Ich schenke ihm ein gespielt freundliches Lächeln. „Aber natürlich, Mr Price. Dasselbe erwarte ich dann auch von Ihnen. Es ist auch Ms. Donovan für Sie." Anhand des Zuckens an seinem Kiefer kann ich erkennen, dass ihm meine Bitte absolut nicht gefällt. Vermutlich zieht das Überstunden als Strafe nach sich.

„Ich bin Steven." Der Praktikant unterbricht unser unangenehmes Blickduell mit bebender Stimme. „Steven Smith. Ich hoffe, ich kann hier viel lernen und Ihnen zur Genüge unter die Arme greifen."

„Ich bin mir sicher, dass du das wirst", antworte ich und lächle ihn aufmunternd an.

*

Der Arbeitstag ist chaotischer und anstrengender gewesen, als ich es gewohnt bin. Das Problem liegt nicht nur an meiner mangelnden Fähigkeit zu Erklären, sondern auch an Stevens fehlenden Erfahrungen und seiner viel zu schüchternen Art. Er hat nicht einmal Anrufe entgegennehmen können, weshalb ich seinen Aufgabenkreis darauf beschränkt habe, ihn Kopien machen und mir über die Schulter schauen zu lassen. Zwangsläufig habe ich mich also gefragt, warum Patrick ihn überhaupt eingestellt hat und ob Steven wirklich ein solch hoffnungsloser Fall ist, wie ich befürchte.

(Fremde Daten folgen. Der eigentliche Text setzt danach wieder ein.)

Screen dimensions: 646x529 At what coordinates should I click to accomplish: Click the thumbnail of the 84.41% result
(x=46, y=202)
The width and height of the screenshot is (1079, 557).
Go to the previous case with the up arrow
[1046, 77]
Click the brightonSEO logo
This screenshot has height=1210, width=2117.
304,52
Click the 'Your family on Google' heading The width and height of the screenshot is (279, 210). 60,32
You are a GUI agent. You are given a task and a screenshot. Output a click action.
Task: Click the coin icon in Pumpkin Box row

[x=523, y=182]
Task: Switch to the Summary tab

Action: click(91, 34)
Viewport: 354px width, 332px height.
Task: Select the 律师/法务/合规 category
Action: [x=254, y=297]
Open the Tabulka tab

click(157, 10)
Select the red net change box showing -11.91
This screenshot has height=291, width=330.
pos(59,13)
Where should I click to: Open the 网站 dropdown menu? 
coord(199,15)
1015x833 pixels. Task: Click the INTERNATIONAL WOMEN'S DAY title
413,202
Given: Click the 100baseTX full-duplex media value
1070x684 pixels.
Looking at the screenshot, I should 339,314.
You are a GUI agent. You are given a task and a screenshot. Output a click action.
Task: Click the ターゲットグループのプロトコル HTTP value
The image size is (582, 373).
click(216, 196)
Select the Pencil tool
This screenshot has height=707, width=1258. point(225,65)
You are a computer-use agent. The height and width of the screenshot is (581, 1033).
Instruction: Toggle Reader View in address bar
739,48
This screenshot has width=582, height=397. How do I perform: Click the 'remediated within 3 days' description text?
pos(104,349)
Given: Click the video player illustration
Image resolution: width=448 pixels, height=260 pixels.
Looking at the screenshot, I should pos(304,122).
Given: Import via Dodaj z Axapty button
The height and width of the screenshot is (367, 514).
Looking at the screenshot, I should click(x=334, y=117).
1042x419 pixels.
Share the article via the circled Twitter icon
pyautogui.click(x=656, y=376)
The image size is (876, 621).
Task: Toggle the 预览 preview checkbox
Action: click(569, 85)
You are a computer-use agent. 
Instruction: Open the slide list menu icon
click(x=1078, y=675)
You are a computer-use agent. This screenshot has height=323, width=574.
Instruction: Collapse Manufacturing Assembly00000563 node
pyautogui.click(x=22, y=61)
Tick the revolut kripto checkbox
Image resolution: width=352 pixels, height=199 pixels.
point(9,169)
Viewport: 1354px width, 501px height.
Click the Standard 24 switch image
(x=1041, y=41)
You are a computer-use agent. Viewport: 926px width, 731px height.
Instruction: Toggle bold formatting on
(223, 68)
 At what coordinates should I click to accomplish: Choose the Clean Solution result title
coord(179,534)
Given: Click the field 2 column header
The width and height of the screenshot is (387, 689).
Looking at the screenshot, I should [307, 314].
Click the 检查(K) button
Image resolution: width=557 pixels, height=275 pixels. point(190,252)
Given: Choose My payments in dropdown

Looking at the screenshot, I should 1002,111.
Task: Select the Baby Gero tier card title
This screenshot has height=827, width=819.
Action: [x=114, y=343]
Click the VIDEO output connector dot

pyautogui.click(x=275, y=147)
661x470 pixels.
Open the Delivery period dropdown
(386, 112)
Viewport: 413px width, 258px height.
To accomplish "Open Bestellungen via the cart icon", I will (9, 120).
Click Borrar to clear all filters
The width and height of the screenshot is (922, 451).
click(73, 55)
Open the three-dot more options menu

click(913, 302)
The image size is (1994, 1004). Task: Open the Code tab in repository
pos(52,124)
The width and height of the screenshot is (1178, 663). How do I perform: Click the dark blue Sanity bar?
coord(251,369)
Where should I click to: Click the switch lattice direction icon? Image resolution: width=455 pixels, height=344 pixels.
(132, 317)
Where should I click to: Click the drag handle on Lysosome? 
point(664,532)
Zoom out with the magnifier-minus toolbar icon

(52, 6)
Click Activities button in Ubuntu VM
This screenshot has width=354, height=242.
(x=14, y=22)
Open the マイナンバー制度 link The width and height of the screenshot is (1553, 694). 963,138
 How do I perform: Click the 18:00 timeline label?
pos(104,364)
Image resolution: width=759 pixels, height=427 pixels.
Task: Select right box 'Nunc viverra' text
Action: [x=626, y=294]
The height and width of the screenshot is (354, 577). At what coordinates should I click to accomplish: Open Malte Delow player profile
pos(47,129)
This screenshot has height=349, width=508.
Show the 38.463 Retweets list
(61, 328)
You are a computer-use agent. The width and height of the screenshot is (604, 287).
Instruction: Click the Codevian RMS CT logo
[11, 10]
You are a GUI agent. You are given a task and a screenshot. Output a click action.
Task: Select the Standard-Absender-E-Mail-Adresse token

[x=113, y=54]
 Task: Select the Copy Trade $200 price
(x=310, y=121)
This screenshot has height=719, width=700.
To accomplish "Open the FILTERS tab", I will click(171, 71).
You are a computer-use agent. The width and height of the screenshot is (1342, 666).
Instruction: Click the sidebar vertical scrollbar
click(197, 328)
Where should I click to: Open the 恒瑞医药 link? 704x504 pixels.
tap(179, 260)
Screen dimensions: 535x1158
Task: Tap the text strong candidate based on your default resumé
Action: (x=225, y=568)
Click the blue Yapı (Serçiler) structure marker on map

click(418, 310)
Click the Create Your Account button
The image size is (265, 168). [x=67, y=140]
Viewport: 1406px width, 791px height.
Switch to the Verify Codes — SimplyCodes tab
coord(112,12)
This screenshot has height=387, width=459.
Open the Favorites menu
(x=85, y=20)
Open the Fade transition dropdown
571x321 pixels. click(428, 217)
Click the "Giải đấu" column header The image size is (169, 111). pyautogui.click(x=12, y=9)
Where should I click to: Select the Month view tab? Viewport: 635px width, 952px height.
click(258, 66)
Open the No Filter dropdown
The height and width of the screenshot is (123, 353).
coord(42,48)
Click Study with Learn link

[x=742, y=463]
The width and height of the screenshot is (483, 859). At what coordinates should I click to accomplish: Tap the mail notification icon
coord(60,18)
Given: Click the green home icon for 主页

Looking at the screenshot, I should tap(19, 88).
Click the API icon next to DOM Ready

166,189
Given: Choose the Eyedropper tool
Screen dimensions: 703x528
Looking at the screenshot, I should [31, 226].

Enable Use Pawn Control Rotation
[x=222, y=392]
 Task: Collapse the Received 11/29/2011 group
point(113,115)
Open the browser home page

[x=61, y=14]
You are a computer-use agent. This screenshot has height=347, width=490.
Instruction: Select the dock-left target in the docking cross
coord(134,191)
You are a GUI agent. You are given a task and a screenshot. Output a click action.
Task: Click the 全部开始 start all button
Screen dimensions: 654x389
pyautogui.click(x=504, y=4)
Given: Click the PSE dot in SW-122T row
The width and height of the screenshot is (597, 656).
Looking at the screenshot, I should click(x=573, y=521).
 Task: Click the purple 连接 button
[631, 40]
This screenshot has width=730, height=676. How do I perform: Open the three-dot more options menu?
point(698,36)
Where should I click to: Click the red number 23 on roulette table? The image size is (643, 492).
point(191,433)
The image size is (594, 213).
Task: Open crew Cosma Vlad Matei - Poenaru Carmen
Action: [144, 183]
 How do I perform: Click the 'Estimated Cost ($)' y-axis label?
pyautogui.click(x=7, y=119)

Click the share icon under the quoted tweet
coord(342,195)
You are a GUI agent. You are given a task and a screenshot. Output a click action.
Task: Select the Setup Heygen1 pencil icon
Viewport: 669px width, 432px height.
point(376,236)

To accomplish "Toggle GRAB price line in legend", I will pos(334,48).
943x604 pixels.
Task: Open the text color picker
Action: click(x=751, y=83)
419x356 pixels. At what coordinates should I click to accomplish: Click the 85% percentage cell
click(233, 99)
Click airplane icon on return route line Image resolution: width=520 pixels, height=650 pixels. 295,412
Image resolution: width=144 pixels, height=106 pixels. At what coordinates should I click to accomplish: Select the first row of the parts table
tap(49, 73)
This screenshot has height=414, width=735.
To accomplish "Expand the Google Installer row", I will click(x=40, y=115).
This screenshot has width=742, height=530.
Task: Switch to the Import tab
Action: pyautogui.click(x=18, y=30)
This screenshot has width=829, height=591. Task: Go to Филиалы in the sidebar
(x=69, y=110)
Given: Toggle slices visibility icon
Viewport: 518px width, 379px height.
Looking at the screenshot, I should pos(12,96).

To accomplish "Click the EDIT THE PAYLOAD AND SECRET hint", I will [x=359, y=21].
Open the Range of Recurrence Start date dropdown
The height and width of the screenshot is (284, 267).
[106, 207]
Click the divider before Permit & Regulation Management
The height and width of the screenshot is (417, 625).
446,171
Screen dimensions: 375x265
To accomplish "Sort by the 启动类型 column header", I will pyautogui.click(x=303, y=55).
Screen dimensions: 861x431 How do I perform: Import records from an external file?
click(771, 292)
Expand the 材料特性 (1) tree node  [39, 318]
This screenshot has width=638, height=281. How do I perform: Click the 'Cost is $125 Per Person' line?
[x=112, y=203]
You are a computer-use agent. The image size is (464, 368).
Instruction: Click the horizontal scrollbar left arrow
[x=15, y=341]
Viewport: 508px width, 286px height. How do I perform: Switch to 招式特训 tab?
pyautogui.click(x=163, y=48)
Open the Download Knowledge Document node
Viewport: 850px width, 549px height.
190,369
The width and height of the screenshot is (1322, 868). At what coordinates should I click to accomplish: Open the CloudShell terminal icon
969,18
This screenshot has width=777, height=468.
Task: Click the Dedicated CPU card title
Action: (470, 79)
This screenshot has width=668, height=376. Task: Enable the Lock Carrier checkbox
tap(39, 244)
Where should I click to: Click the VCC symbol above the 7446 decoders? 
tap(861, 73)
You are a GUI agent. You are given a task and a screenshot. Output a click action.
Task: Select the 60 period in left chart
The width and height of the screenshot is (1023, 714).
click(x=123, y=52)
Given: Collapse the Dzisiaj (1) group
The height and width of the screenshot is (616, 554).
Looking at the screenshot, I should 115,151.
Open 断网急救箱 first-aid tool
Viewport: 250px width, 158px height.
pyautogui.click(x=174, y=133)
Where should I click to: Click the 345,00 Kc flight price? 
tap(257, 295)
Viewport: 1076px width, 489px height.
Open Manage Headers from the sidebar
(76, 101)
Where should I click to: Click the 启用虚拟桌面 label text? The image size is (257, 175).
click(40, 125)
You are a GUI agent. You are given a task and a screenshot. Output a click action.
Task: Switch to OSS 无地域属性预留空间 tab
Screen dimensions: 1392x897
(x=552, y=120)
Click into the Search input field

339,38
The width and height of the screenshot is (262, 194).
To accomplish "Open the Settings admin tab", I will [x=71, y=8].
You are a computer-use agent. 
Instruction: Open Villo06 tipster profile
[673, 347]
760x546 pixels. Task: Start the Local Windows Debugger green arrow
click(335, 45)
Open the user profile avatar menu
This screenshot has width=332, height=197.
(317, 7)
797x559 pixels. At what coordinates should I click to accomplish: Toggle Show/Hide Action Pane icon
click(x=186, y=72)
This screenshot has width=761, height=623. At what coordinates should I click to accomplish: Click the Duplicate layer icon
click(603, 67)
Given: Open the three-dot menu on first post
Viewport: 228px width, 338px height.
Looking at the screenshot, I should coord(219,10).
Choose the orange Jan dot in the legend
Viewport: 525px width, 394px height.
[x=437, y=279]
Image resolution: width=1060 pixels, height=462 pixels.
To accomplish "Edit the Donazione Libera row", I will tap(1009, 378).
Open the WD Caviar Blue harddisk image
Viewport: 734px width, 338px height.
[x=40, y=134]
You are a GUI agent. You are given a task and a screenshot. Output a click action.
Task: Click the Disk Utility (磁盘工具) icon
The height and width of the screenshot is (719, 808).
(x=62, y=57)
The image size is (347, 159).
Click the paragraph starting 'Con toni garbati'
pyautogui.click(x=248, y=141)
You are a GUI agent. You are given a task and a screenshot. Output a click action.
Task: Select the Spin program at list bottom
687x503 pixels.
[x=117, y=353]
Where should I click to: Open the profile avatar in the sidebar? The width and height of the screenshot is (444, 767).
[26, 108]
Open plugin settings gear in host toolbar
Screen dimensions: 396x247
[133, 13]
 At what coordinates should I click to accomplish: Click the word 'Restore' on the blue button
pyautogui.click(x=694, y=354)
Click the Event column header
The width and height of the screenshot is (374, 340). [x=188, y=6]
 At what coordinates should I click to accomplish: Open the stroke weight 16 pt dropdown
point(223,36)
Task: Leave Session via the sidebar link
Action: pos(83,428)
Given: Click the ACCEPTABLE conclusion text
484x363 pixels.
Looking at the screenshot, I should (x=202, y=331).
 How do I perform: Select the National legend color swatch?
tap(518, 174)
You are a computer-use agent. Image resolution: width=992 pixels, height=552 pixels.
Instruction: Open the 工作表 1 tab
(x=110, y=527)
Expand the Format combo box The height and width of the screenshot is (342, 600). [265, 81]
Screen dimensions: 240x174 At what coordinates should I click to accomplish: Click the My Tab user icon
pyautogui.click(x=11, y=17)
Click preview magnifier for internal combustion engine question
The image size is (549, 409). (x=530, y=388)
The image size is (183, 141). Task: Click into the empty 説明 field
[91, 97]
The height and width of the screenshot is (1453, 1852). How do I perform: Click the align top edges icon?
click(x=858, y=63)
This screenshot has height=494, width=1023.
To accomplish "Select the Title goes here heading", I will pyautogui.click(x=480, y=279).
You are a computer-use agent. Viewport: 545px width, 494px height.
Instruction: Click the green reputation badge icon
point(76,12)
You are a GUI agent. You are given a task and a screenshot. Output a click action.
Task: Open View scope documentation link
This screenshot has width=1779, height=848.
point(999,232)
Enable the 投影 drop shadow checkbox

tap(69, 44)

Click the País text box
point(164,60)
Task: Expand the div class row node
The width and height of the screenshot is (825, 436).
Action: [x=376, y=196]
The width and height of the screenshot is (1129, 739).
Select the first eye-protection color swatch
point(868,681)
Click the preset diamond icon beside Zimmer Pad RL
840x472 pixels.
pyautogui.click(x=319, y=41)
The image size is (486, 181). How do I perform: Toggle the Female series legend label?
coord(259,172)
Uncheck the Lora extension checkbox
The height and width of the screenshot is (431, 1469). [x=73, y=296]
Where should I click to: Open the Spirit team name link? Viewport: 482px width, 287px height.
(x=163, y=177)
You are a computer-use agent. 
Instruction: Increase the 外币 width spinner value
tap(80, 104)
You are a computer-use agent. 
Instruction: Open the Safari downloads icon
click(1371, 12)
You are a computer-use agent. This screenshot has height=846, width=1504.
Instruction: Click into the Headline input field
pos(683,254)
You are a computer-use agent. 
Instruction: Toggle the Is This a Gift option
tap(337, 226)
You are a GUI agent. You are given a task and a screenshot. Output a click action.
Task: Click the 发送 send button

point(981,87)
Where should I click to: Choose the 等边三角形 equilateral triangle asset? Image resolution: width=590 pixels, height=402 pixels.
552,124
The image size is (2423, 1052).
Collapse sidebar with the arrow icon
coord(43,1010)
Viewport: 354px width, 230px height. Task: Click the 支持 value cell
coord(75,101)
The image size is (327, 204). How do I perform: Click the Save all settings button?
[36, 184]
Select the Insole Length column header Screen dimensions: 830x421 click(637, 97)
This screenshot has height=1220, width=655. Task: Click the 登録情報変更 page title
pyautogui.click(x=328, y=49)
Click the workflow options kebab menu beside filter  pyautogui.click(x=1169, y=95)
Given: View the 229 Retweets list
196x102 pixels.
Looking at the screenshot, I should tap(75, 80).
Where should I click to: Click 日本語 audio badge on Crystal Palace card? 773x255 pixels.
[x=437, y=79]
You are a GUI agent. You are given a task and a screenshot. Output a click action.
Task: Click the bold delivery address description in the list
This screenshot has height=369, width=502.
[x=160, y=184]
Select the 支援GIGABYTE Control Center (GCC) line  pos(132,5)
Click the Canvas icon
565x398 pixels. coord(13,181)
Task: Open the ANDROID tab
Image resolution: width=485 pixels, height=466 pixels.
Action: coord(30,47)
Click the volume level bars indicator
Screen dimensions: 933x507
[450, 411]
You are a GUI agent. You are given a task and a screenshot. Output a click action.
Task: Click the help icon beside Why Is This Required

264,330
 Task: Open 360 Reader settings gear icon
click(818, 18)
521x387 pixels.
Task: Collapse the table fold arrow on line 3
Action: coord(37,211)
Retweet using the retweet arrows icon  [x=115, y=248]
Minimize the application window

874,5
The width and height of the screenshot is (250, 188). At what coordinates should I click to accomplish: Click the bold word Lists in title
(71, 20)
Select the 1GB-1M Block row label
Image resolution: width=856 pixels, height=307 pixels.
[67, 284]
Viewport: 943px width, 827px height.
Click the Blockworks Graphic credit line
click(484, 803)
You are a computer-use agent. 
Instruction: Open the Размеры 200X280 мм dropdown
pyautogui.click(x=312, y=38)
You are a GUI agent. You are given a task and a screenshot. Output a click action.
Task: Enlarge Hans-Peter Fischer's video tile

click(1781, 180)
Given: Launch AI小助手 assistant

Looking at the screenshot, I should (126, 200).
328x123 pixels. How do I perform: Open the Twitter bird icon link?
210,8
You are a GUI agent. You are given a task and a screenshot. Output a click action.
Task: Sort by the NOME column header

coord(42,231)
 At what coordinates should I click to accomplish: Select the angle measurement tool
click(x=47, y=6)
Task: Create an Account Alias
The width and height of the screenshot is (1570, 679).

Als ich nach hinausgezögertem Feierabend dann endlich habe nach Hause gehen wollen, hat Patrick mich an unser traditionelles Team Dinner erinnert. Jedes Mal, wenn jemand neu in der Kanzlei anfängt, wird für denselben Abend noch ein Tisch in einer Bar reserviert.

Da ich aus dem Mist nicht so einfach habe herauskommen können, sitze ich nun mit all meinen Kollegen an einem langen Tisch. Jeder hat einen Teller voller Essen und ein großes Glas Bier vor sich stehen und unterhält sich kreuz und quer miteinander. Zu meiner linken sitzt Steven, der still in seinem Essen herumstochert und hin und wieder ein Lächeln in die Runde schenkt. Mein rechtes Ohr wird von Christina zugequatscht, die darüber schwärmt, wie gut der Neuling aussieht, dabei ist sie elf Jahre älter als er und weiß nicht einmal, ob er nicht schon in festen Händen ist. Wundern würde es mich nicht, denn er sieht nicht gerade hässlich aus. Zwar ist er für den Beruf nicht kompetent genug, dafür aber überaus freundlich. Ich bin sicher, dass das bei vielen Frauen gut ankommt.